Calcium before Diltiazem may reduce hypotension in rapid atrial dysrhythmias
Posted May 22 2013 12:00am
A 56 y/o man presents to the ED via ambulance. He was sent from clinic for 'new onset afib.' His pulse ranges between 130 and 175 bpm, while his blood pressure is holding steady at 106/58 mm Hg. He has a past medical history significant for hypertension and hypercholesterolemia. His only medications are hydrochlorothiazide and atorvastatin. The decision is made to administer an IV medication to 'rate control' the patient with a goal heart rate < 100 bpm.
The Clinical Question
Calcium channel blockers, such as diltiazem and verapamil, can both cause hypotension. In the case above, the patient has borderline hypotension.
What is the evidence behind giving IV calcium as a pre-treatment to prevent hypotension from calcium channel blockers?
The following table only includes studies where patients received calcium before the calcium channel blocker:
The data supports administering calcium before verapamil to prevent hypotension, without negatively impacting the desired rate control effect.
There has been only one study trying this approach with diltiazem ( Kolkebeck 2004 ).

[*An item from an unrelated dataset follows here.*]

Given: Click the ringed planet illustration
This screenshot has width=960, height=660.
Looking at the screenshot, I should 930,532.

Although there was NOT a statistically significant difference, the group that received calcium did have less of a blood pressure decrease than the group receiving placebo (SBP difference -8 vs -14 mm Hg).

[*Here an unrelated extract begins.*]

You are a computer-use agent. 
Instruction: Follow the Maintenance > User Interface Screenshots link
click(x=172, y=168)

The biggest weakness of this study, to me, is that the authors used the manufacturer-recommended dose for diltiazem of 0.25 mg/kg first (max 20 mg), then 0.35 mg/kg (max 25 mg). This dose is rather large and often causes hypotension. The authors note limitations including the small sample size, the convenience sample design, and that a low dose of calcium was used (333 mg of 10% calcium chloride, 90 mg elemental calcium)
Why not use smaller doses of diltiazem starting at 5 or 10 mg and repeat as needed? We have had good success using this approach with diltiazem combined with pre-treatment calcium gluconate 1-2 gm. Others have utilized diltiazem infusions without a bolus to avoid the hypotensive effects. This approach allows for slow titration and the option to stop (or slow) the infusion if hypotension occurs.

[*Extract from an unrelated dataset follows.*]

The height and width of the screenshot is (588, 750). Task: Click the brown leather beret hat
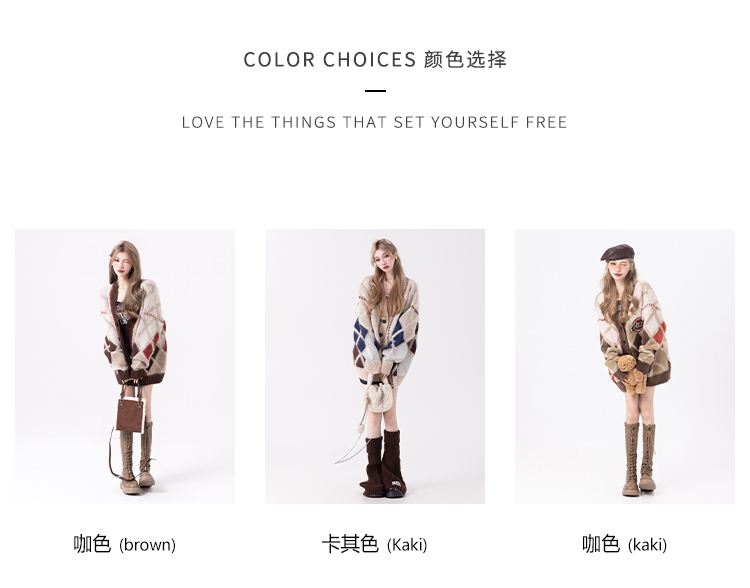(617, 252)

Still others might argue to just give metoprolol. Actually, calcium channel blockers have performed admirably versus beta-blockers in this scenario and are recommended as first line (more to come in a future post).
Although most of the data is with verapamil, administering calcium before diltiazem may prevent some of the hypotension.
There currently isn't much published data for diltiazem. The one study, which was a negative one, had some limitations.
The appropriate calcium dose is unknown, but 90 mg of elemental calcium (calcium gluconate 1 gm or calcium chloride 0.333 gm) is often used. We use 1 or 2 gm of calcium gluconate.